WHAT IS EXPECTED -> Change every "GUI agent" to "desktop assistant" in the entries below, leaving everything else as it is.

--------------------

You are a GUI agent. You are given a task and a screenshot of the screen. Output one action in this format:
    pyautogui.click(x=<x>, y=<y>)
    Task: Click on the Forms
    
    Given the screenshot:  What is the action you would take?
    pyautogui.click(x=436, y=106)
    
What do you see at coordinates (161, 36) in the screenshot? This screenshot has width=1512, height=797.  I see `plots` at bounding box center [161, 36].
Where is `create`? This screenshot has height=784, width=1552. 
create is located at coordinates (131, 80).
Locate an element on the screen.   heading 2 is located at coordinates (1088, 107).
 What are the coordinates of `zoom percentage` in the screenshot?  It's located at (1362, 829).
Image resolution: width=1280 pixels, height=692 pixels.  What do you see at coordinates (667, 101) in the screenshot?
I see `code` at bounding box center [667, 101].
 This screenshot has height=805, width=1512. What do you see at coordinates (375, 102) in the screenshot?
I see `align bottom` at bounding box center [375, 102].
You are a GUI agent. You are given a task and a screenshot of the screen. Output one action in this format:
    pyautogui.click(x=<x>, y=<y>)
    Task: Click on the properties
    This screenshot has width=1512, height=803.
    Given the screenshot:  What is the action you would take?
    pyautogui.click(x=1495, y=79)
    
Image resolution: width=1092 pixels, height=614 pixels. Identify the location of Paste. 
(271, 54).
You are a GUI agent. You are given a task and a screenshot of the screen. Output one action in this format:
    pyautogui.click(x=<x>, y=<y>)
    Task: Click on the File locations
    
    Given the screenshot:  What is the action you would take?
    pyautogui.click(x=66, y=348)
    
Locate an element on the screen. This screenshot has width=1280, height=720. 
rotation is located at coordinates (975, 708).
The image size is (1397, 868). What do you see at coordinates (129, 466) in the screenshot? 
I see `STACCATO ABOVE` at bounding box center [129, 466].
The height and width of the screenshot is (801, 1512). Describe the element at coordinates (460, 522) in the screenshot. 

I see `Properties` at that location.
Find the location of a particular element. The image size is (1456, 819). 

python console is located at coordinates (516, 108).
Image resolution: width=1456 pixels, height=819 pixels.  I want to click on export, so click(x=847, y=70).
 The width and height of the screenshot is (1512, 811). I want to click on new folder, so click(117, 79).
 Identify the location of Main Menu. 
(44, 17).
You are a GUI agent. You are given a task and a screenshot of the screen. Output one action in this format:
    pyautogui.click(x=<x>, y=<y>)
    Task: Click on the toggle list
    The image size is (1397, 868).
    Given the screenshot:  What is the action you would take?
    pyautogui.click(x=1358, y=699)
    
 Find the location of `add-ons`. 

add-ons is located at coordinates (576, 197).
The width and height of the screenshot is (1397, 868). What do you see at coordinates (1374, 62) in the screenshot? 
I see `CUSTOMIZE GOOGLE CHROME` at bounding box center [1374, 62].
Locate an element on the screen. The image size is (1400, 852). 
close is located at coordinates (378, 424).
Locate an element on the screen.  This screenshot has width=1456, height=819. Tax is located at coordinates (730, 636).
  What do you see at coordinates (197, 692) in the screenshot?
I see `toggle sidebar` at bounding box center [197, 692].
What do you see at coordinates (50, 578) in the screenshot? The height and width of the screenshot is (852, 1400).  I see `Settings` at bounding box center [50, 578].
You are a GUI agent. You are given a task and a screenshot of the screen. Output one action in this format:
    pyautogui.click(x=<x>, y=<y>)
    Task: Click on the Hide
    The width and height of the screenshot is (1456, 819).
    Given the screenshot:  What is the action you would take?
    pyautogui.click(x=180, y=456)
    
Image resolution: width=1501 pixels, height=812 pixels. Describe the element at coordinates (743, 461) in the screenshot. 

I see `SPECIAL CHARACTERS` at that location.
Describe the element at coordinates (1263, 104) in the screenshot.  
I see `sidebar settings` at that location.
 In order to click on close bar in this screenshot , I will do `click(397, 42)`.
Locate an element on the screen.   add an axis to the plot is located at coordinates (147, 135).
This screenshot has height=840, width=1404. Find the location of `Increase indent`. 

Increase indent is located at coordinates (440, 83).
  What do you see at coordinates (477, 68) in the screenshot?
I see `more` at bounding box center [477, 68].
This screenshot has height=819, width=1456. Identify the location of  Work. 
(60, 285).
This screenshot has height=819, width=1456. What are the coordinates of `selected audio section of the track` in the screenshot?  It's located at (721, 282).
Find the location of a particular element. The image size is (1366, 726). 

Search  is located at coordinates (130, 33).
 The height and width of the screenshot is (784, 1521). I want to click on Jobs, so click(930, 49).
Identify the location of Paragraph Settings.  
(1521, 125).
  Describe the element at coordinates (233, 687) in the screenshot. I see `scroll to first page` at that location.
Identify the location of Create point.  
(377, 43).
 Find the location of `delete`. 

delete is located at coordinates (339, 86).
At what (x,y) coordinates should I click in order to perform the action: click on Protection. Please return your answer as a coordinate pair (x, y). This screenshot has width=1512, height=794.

--------------------

WRITTEN ANSWER ->
You are a desktop assistant. You are given a task and a screenshot of the screen. Output one action in this format:
    pyautogui.click(x=<x>, y=<y>)
    Task: Click on the Forms
    
    Given the screenshot:  What is the action you would take?
    pyautogui.click(x=436, y=106)
    
What do you see at coordinates (161, 36) in the screenshot? This screenshot has width=1512, height=797.  I see `plots` at bounding box center [161, 36].
Where is `create`? This screenshot has height=784, width=1552. 
create is located at coordinates (131, 80).
Locate an element on the screen.   heading 2 is located at coordinates (1088, 107).
 What are the coordinates of `zoom percentage` in the screenshot?  It's located at (1362, 829).
Image resolution: width=1280 pixels, height=692 pixels.  What do you see at coordinates (667, 101) in the screenshot?
I see `code` at bounding box center [667, 101].
 This screenshot has height=805, width=1512. What do you see at coordinates (375, 102) in the screenshot?
I see `align bottom` at bounding box center [375, 102].
You are a desktop assistant. You are given a task and a screenshot of the screen. Output one action in this format:
    pyautogui.click(x=<x>, y=<y>)
    Task: Click on the properties
    This screenshot has width=1512, height=803.
    Given the screenshot:  What is the action you would take?
    pyautogui.click(x=1495, y=79)
    
Image resolution: width=1092 pixels, height=614 pixels. Identify the location of Paste. 
(271, 54).
You are a desktop assistant. You are given a task and a screenshot of the screen. Output one action in this format:
    pyautogui.click(x=<x>, y=<y>)
    Task: Click on the File locations
    
    Given the screenshot:  What is the action you would take?
    pyautogui.click(x=66, y=348)
    
Locate an element on the screen. This screenshot has width=1280, height=720. 
rotation is located at coordinates (975, 708).
The image size is (1397, 868). What do you see at coordinates (129, 466) in the screenshot? 
I see `STACCATO ABOVE` at bounding box center [129, 466].
The height and width of the screenshot is (801, 1512). Describe the element at coordinates (460, 522) in the screenshot. 

I see `Properties` at that location.
Find the location of a particular element. The image size is (1456, 819). 

python console is located at coordinates (516, 108).
Image resolution: width=1456 pixels, height=819 pixels.  I want to click on export, so click(x=847, y=70).
 The width and height of the screenshot is (1512, 811). I want to click on new folder, so click(117, 79).
 Identify the location of Main Menu. 
(44, 17).
You are a desktop assistant. You are given a task and a screenshot of the screen. Output one action in this format:
    pyautogui.click(x=<x>, y=<y>)
    Task: Click on the toggle list
    The image size is (1397, 868).
    Given the screenshot:  What is the action you would take?
    pyautogui.click(x=1358, y=699)
    
 Find the location of `add-ons`. 

add-ons is located at coordinates (576, 197).
The width and height of the screenshot is (1397, 868). What do you see at coordinates (1374, 62) in the screenshot? 
I see `CUSTOMIZE GOOGLE CHROME` at bounding box center [1374, 62].
Locate an element on the screen. The image size is (1400, 852). 
close is located at coordinates (378, 424).
Locate an element on the screen.  This screenshot has width=1456, height=819. Tax is located at coordinates (730, 636).
  What do you see at coordinates (197, 692) in the screenshot?
I see `toggle sidebar` at bounding box center [197, 692].
What do you see at coordinates (50, 578) in the screenshot? The height and width of the screenshot is (852, 1400).  I see `Settings` at bounding box center [50, 578].
You are a desktop assistant. You are given a task and a screenshot of the screen. Output one action in this format:
    pyautogui.click(x=<x>, y=<y>)
    Task: Click on the Hide
    The width and height of the screenshot is (1456, 819).
    Given the screenshot:  What is the action you would take?
    pyautogui.click(x=180, y=456)
    
Image resolution: width=1501 pixels, height=812 pixels. Describe the element at coordinates (743, 461) in the screenshot. 

I see `SPECIAL CHARACTERS` at that location.
Describe the element at coordinates (1263, 104) in the screenshot.  
I see `sidebar settings` at that location.
 In order to click on close bar in this screenshot , I will do `click(397, 42)`.
Locate an element on the screen.   add an axis to the plot is located at coordinates (147, 135).
This screenshot has height=840, width=1404. Find the location of `Increase indent`. 

Increase indent is located at coordinates (440, 83).
  What do you see at coordinates (477, 68) in the screenshot?
I see `more` at bounding box center [477, 68].
This screenshot has height=819, width=1456. Identify the location of  Work. 
(60, 285).
This screenshot has height=819, width=1456. What are the coordinates of `selected audio section of the track` in the screenshot?  It's located at (721, 282).
Find the location of a particular element. The image size is (1366, 726). 

Search  is located at coordinates (130, 33).
 The height and width of the screenshot is (784, 1521). I want to click on Jobs, so click(930, 49).
Identify the location of Paragraph Settings.  
(1521, 125).
  Describe the element at coordinates (233, 687) in the screenshot. I see `scroll to first page` at that location.
Identify the location of Create point.  
(377, 43).
 Find the location of `delete`. 

delete is located at coordinates (339, 86).
At what (x,y) coordinates should I click in order to perform the action: click on Protection. Please return your answer as a coordinate pair (x, y). This screenshot has width=1512, height=794.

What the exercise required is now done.